Lo mismo ha sucedido con otras declaraciones similares más
detalladas, firmadas por obispos, clérigos y seglares, que se han ido
dirigiendo al Papa en los años anteriores y posteriores a la publicación de Amoris Laetitia. Por ejemplo, la Filial
súplica sobre el futuro de la familia de septiembre de 2015, la Solicitud al Papa de julio de 2016, la Carta abierta al colegio cardenalicio, también
de julio de 2016, la Declaración de Fidelidad a la Doctrina Inmutable de la
Iglesia de septiembre de 2016, la petición de los tres obispos de Kazajstán
de enero de 2017, la carta del P. Thomas G. Weinandy de julio de
2017 o la Correctio filialis de agosto de
2017 o la Profesión de las verdades inmutables sobre el
matrimonio de diez obispos de diciembre de 2017, entre otras. En conjunto,
estos documentos representan las inquietudes de en torno a un millón de católicos, incluidos una
docena de cardenales y dos centenares de obispos. El Vaticano ha preferido
dejarlas sin respuesta y no
reconocer siquiera la existencia de estas preocupaciones legítimas en un grupo
numeroso de católicos. Otras afirmaciones que podrían considerarse críticas
indirectas, como el reciente manifiesto de fe del cardenal Müller,
antiguo prefecto de la Congregación para la Doctrina de la Fe, también han sido
ignoradas.
Si bien esta última la carta
no ha obtenido hasta el momento el apoyo formal de ningún obispo, ha conseguido
mostrar que el silencio no es una
solución y que el problema no va a desaparecer por el hecho de que la
Santa Sede siga ignorándolo. Al contrario, la urgencia y el tono crítico
crecientes de las diversas declaraciones indican que ese silencio se interpreta
cada vez más como persistencia en el error, aunque algunos medios y comentaristas prefieran
plantearlo como un reflejo del silencio de Cristo ante sus acusadores.
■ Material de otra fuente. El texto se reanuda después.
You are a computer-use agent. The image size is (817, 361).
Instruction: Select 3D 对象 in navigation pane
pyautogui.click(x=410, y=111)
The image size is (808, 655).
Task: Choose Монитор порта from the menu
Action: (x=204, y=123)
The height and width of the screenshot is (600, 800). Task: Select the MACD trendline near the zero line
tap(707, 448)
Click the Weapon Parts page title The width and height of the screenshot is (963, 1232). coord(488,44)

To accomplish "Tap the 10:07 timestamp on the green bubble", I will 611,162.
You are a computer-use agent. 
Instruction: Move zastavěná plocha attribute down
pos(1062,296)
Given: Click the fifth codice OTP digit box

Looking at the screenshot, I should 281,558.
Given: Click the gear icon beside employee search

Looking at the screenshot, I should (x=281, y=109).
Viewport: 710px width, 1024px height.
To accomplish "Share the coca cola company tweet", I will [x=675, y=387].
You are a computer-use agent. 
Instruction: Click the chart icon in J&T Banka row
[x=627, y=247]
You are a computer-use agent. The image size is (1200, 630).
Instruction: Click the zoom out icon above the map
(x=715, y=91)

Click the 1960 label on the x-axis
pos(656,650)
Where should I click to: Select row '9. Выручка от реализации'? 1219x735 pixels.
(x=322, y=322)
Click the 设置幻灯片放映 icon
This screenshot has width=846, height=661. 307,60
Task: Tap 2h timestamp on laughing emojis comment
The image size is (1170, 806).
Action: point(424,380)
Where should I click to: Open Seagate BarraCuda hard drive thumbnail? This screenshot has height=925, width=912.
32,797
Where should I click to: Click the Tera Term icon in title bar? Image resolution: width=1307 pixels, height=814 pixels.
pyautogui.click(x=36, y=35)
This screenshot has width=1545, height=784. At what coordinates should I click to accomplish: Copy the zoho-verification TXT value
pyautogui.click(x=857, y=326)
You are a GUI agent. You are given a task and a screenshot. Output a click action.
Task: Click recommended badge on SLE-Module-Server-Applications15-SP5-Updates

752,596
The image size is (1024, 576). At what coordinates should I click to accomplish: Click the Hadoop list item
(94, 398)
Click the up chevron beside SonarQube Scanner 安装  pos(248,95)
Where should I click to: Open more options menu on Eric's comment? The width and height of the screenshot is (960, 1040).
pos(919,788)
A fin de cuentas, la misión principal del Papa es, precisamente,
confirmar en la fe a sus hermanos. En ese sentido, no cabe guardar
silencio ante las dudas fundadas y legítimas sobre afirmaciones papales que
parecen contradecir la fe de la Iglesia. Esta contradicción tendría como único
resultado el menoscabo de la propia autoridad papal, porque, como señaló el
cardenal Ratzinger, “el Papa no es en ningún caso
un monarca absoluto, cuya voluntad tenga valor de ley. Él es la voz de la
Tradición; y sólo a partir de ella se funda su autoridad”.